Data Start Marker

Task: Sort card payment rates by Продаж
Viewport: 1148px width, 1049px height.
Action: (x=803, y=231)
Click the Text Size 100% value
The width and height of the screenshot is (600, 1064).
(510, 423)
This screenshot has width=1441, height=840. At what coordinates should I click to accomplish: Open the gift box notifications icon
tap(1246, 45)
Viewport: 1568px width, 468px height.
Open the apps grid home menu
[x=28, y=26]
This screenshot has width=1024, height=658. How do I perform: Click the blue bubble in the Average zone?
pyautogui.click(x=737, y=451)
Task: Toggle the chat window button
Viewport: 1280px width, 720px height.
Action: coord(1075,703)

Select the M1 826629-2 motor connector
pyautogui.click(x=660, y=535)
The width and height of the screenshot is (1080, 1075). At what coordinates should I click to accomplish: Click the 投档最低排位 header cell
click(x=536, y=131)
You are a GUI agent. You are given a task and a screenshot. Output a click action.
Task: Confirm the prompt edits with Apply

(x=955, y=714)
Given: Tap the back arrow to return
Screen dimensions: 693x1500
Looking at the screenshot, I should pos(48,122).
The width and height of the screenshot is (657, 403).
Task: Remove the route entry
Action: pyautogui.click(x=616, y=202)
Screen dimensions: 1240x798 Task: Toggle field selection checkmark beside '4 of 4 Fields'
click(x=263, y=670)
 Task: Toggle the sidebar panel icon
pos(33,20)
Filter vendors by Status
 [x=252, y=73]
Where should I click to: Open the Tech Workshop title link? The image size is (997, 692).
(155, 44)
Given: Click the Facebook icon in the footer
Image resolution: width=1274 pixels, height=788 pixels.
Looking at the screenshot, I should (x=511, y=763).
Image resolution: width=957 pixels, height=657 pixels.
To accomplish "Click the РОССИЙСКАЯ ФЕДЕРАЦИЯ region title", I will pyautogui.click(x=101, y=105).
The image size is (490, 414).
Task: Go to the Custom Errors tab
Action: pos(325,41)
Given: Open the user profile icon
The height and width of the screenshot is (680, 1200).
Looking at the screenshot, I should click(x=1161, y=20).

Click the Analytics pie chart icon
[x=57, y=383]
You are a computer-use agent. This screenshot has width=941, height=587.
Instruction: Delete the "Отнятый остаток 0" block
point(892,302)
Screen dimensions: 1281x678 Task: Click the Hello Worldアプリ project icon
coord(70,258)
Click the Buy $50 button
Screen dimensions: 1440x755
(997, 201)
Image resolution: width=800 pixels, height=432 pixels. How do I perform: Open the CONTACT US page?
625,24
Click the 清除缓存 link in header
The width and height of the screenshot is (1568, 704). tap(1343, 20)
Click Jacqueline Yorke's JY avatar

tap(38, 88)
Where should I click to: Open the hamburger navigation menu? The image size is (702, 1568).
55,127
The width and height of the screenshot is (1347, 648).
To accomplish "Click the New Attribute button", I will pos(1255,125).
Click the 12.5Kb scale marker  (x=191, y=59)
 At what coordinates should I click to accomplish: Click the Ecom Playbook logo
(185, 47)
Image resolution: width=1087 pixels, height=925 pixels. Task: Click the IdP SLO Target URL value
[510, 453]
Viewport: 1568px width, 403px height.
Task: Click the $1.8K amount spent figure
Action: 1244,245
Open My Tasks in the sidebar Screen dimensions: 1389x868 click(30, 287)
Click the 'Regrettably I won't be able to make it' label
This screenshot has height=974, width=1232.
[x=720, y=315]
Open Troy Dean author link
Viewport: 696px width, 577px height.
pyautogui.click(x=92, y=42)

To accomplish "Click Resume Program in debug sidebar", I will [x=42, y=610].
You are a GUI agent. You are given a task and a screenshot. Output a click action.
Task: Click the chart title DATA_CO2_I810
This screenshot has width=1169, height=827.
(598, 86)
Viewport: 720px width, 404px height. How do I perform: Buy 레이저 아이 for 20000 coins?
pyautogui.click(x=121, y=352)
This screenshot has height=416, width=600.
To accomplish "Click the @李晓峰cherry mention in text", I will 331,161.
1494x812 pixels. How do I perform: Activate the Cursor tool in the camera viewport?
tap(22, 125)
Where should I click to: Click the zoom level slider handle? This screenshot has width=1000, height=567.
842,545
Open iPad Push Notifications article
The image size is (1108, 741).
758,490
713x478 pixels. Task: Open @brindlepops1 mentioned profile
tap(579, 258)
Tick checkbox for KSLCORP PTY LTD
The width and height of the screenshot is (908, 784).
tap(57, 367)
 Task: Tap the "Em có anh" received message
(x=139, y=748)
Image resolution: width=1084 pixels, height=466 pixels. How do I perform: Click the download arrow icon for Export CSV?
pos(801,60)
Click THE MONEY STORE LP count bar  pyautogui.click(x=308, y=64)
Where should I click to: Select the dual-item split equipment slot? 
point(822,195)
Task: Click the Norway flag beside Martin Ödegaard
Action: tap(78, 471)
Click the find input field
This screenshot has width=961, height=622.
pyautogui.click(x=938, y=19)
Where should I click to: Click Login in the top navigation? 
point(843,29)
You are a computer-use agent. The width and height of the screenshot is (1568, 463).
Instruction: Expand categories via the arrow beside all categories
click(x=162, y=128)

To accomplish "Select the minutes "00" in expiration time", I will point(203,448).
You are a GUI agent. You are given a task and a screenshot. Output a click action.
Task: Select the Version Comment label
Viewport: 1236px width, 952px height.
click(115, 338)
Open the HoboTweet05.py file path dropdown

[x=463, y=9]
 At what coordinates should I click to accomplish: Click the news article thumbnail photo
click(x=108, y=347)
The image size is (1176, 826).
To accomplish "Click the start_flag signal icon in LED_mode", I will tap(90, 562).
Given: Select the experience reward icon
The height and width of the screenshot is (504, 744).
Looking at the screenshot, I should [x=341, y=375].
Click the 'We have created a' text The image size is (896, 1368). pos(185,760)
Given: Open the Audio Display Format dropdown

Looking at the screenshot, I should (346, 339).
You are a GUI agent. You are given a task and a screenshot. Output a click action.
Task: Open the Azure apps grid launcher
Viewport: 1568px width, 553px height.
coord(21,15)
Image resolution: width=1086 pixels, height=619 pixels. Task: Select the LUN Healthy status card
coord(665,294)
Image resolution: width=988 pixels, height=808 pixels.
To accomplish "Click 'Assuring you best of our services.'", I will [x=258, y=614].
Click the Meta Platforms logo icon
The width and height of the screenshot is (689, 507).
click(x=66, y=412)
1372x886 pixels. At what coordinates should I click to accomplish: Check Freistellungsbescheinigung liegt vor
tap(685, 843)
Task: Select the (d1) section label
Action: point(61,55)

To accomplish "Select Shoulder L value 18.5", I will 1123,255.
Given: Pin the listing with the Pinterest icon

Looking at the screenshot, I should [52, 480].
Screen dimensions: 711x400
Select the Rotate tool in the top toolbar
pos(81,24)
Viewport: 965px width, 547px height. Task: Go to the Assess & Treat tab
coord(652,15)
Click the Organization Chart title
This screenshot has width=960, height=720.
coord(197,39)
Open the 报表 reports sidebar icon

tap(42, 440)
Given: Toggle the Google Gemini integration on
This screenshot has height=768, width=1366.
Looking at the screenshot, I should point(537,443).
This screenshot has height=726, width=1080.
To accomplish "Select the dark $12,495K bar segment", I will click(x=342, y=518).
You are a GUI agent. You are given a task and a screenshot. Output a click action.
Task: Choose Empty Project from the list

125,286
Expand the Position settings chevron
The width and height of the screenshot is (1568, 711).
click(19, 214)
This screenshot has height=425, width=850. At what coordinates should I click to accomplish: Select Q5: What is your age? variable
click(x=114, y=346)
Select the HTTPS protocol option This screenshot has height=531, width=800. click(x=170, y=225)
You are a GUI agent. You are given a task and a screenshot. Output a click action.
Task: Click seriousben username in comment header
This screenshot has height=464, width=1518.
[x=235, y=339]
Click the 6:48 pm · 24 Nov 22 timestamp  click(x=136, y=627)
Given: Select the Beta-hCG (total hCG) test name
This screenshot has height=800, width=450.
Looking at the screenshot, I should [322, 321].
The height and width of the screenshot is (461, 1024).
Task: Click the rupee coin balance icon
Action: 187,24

Data End Marker

Task to complete:
Reproduce exactly the lines from the one with "This screenshot has height=425, width=850." through the last line of the entries, keeping both of those lines and nothing else.

Reply:
This screenshot has height=425, width=850. At what coordinates should I click to accomplish: Select Q5: What is your age? variable
click(x=114, y=346)
Select the HTTPS protocol option This screenshot has height=531, width=800. click(x=170, y=225)
You are a GUI agent. You are given a task and a screenshot. Output a click action.
Task: Click seriousben username in comment header
This screenshot has height=464, width=1518.
[x=235, y=339]
Click the 6:48 pm · 24 Nov 22 timestamp  click(x=136, y=627)
Given: Select the Beta-hCG (total hCG) test name
This screenshot has height=800, width=450.
Looking at the screenshot, I should [322, 321].
The height and width of the screenshot is (461, 1024).
Task: Click the rupee coin balance icon
Action: 187,24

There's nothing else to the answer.